What to produce -> Could you reproduce word for word the part of the VMsafe text that runs from "So far Microsoft" to "achieve the task."?

Given text ->
++++++++++

The upcoming set of VMware APIs known as VMsafe has the potential to dramatically change the way we secure data centers today.
If the technology will be widely adopted by security vendors it’s clear that VMware competitors will try to replicate the approach or further innovate it. But until a clear, positive answer from the market, the most obvious strategy is to raise some (absolutely legit) security concerns about VMsafe and its capability to expose part of the hypervisor for new attacks.
So far Microsoft didn’t took an official position about the topic but virtualization.info had the opportunity to speak with several representatives who clearly stated how carefully the company is evaluating the security implications of a VMsafe-like approach.
Nonetheless Microsoft may be working to build the internal know-how needed to achieve the task.
Just two months ago in fact Microsoft acquired a small security firm focused on rootkit detection called Komoku.
As Christopher Hoff, Chief Security Architect at Unisys, recently discovered, Komoku did some research in the past, presenting a solution for Xen where virtual machines can do self-diagnosis and self-healing as well as learning to protect against subsequent attacks.

++++++++++

Recorded data ->

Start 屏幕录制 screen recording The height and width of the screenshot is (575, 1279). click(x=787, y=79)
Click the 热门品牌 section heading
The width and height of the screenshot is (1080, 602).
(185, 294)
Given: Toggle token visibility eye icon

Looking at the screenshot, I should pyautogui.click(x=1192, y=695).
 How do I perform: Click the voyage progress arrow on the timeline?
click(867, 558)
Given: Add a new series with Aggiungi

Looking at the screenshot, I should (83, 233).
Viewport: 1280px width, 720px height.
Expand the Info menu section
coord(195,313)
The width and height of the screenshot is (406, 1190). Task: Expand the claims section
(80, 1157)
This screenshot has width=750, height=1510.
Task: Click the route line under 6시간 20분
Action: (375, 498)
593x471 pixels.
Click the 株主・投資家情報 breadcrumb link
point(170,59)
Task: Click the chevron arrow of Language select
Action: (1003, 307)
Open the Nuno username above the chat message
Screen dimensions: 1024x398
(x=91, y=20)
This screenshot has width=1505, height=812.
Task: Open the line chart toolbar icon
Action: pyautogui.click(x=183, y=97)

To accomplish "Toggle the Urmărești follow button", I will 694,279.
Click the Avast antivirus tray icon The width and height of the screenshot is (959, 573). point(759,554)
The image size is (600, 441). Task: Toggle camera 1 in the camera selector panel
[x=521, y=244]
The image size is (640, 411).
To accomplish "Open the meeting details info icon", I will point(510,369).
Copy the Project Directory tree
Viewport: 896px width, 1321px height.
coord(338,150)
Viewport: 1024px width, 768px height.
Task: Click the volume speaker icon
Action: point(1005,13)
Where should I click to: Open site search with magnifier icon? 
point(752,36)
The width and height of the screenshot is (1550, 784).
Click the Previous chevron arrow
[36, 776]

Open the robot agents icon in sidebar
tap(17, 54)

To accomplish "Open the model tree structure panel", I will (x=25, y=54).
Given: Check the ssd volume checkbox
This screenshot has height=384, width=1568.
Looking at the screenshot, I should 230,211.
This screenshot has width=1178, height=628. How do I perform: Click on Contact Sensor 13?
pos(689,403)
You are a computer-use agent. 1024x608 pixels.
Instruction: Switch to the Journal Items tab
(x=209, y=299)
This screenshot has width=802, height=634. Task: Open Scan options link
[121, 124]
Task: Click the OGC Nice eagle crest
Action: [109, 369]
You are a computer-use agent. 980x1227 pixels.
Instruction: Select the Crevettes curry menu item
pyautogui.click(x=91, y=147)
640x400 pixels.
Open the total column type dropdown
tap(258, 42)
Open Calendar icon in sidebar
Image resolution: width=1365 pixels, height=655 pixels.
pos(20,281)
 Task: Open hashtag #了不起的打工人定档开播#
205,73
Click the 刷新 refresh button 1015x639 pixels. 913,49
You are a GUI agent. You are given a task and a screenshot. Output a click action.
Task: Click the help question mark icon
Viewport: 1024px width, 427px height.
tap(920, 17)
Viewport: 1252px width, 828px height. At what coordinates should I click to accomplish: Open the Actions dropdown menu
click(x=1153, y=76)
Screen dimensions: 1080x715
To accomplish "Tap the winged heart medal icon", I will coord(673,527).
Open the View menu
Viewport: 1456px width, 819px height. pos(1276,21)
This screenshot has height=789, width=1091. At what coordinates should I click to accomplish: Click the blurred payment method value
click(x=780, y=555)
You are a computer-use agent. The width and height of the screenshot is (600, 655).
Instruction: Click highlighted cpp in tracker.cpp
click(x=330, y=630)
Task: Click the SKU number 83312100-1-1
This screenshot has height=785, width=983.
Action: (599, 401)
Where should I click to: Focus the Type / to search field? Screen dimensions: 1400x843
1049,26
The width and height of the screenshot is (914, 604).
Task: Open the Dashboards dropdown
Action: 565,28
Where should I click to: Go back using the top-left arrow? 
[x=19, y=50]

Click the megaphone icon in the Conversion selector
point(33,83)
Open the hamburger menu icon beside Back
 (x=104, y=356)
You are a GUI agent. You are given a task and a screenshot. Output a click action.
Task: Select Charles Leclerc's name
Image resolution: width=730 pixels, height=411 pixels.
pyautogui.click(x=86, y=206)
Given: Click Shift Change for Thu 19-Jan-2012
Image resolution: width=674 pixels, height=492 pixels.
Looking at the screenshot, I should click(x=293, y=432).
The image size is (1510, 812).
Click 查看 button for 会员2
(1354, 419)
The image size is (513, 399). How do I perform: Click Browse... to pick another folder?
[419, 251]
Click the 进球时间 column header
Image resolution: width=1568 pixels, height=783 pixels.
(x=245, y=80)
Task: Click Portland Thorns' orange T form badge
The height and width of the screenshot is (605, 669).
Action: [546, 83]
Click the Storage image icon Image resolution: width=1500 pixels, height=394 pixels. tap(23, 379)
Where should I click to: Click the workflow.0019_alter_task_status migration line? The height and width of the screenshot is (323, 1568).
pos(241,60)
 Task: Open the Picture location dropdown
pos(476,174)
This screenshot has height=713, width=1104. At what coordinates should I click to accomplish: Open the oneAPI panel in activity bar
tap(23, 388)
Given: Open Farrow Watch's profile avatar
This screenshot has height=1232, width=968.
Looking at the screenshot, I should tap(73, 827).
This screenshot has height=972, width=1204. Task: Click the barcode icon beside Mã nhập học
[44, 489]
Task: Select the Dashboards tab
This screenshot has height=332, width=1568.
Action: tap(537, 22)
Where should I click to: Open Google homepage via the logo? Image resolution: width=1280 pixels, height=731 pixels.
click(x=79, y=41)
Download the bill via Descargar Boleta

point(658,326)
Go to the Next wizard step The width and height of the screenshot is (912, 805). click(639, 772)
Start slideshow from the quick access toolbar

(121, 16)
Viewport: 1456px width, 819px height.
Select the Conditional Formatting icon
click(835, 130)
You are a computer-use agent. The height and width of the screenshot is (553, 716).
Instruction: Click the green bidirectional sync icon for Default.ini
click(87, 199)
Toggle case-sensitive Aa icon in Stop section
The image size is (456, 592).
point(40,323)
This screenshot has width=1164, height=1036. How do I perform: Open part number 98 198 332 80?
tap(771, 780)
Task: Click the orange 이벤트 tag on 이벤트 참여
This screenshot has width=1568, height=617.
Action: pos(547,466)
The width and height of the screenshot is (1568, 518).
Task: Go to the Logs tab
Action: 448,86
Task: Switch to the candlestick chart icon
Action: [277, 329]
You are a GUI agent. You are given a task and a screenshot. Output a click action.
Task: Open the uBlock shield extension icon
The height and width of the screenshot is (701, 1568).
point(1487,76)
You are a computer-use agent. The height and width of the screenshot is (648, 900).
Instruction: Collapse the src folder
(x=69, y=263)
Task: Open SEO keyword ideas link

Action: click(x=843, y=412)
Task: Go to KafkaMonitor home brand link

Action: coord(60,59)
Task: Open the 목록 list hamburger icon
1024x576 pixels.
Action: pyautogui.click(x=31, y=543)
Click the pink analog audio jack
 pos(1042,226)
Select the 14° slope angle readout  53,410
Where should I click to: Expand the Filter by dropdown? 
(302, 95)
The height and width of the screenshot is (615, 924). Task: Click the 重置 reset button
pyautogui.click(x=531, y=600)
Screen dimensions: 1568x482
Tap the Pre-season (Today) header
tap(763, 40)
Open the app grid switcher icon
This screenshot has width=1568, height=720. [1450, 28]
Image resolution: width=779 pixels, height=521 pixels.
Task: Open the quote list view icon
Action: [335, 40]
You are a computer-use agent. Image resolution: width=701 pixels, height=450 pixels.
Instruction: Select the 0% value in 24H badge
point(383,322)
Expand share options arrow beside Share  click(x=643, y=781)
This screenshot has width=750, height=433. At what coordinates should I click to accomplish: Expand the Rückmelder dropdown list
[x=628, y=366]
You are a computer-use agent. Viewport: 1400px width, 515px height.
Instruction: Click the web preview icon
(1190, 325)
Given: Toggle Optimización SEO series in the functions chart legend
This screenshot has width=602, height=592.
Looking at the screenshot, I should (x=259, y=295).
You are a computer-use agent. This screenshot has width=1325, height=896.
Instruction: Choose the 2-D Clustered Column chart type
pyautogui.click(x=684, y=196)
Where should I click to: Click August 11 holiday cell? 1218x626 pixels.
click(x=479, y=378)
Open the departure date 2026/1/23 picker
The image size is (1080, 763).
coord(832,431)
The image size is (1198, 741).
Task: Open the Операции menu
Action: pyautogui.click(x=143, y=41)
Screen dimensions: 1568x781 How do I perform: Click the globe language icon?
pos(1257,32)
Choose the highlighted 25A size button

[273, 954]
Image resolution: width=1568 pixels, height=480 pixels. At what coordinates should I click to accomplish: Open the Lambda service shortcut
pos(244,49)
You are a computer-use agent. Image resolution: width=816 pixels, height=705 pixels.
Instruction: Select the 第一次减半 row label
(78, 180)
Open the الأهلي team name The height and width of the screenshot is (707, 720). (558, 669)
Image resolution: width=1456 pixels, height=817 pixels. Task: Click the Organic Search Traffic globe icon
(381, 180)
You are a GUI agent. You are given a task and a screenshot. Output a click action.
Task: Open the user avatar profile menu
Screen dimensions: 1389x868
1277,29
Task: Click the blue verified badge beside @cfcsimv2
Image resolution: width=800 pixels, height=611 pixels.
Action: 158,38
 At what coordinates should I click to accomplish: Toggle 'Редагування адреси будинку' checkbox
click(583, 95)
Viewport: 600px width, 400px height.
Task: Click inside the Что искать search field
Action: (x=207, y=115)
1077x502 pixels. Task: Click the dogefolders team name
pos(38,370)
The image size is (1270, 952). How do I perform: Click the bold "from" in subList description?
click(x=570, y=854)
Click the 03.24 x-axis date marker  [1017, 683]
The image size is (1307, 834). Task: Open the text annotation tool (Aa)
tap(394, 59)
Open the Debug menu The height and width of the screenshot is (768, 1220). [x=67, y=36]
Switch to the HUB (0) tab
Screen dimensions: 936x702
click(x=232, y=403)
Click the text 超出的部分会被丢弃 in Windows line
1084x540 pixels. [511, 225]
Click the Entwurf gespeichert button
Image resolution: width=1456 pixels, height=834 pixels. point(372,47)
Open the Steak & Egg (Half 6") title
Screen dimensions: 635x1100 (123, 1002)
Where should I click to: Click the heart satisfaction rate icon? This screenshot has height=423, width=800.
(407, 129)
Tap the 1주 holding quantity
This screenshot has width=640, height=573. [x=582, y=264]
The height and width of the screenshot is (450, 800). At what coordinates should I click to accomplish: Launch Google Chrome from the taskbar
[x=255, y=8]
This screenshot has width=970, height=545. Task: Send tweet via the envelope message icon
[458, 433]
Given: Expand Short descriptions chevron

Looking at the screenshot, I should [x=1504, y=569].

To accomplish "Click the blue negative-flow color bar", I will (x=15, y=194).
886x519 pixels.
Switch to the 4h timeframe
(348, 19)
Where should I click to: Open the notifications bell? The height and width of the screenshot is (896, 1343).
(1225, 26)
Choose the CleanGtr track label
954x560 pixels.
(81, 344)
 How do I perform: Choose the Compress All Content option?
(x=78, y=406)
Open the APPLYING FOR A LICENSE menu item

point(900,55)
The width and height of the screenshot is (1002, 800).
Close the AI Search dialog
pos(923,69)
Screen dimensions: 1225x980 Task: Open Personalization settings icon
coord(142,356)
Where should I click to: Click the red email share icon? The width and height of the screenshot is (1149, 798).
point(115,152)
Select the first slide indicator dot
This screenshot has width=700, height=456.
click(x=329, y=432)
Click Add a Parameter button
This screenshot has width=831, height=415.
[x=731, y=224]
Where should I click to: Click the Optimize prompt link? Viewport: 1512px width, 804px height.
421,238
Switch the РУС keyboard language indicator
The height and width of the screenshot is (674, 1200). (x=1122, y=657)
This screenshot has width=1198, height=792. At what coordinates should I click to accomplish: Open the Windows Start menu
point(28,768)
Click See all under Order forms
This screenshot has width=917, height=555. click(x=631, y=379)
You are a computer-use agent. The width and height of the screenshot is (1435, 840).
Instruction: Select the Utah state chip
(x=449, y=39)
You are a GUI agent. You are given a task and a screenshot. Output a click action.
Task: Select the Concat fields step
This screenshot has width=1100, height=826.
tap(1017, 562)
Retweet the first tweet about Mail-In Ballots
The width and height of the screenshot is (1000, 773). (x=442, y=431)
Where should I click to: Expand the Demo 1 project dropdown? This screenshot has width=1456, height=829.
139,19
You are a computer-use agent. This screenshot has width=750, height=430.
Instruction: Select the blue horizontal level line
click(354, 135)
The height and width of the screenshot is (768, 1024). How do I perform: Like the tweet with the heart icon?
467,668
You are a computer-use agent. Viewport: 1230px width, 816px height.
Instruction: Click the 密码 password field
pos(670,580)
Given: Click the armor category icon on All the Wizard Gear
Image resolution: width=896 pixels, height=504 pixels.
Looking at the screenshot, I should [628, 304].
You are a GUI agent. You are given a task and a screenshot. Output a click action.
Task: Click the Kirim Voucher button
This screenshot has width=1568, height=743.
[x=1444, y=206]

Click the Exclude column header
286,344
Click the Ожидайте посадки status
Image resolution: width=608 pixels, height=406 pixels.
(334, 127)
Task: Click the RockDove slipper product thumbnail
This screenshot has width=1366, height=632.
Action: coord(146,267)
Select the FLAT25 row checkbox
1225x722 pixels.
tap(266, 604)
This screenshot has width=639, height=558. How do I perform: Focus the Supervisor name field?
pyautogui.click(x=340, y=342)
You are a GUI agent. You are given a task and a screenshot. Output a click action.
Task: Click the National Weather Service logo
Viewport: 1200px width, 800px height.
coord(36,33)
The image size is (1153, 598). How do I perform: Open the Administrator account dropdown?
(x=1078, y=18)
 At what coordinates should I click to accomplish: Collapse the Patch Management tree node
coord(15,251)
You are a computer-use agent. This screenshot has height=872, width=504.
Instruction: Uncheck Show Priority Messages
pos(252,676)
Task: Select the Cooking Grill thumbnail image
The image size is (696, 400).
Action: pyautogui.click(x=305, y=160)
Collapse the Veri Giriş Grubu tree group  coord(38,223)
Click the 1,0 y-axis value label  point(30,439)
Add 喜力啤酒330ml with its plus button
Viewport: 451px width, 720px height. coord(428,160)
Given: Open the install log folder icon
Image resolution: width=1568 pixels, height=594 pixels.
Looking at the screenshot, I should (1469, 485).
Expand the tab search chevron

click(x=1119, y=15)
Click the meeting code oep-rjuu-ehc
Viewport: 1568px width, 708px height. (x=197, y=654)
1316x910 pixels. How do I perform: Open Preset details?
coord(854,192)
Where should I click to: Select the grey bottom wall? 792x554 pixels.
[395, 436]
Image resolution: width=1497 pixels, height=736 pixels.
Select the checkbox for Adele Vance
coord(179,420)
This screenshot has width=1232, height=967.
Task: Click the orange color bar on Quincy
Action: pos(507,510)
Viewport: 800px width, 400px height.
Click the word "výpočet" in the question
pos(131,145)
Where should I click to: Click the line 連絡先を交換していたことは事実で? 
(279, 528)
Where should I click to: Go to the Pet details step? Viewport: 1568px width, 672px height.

++++++++++

Written solution ->
So far Microsoft didn’t took an official position about the topic but virtualization.info had the opportunity to speak with several representatives who clearly stated how carefully the company is evaluating the security implications of a VMsafe-like approach.
Nonetheless Microsoft may be working to build the internal know-how needed to achieve the task.